━━━ Provided data

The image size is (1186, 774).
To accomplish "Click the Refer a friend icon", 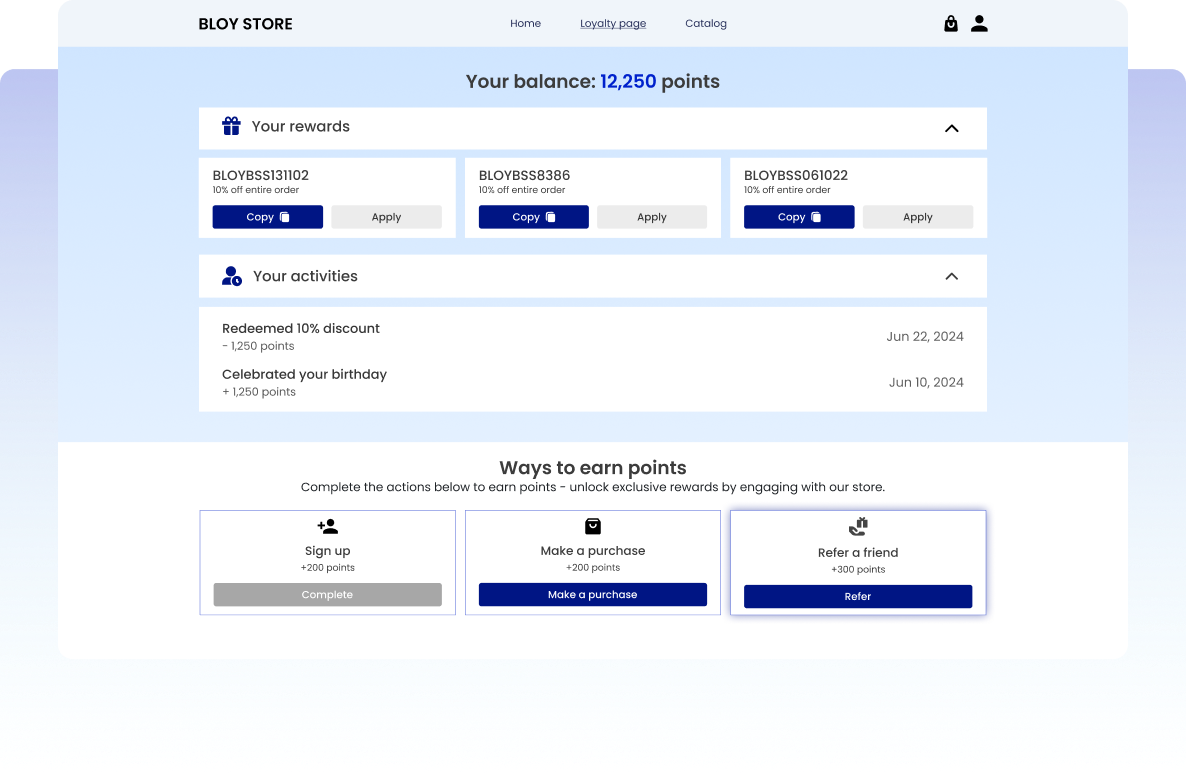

━━━━━━
━━━ Provided data

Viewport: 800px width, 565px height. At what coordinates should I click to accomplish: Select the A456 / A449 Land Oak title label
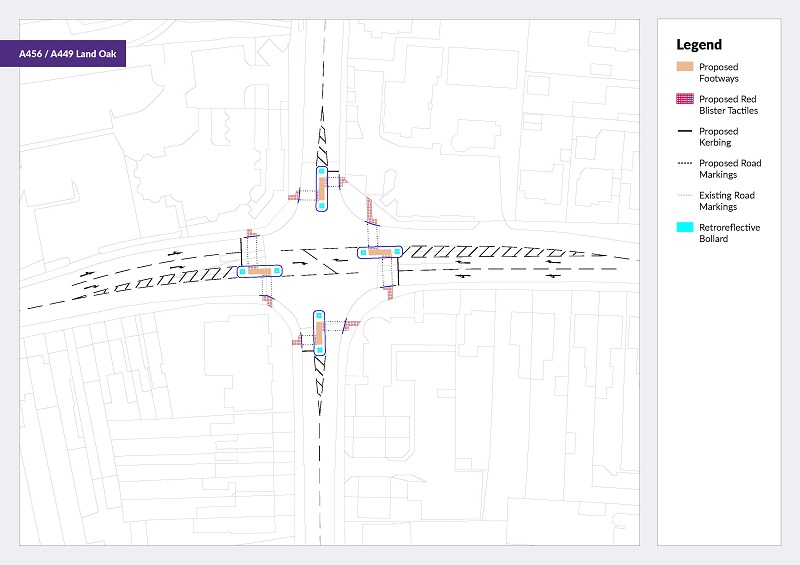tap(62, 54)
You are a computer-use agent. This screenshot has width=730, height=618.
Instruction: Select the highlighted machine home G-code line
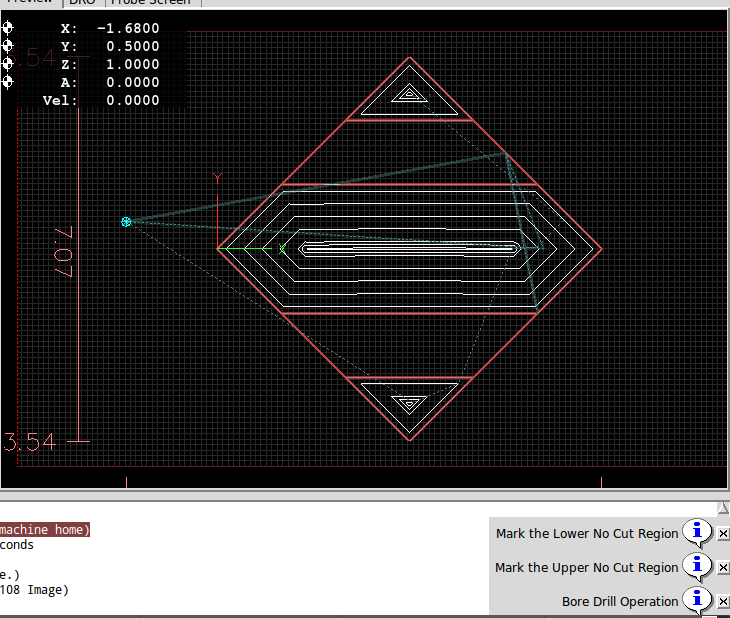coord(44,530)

━━━━━━

Goal of the exercise
Between and including the line above that contains "The image size is (1186, 774)." and the line that contains "the Refer a", restate every line word for word. Pictures stay out.

Your response
The image size is (1186, 774).
To accomplish "Click the Refer a friend icon", 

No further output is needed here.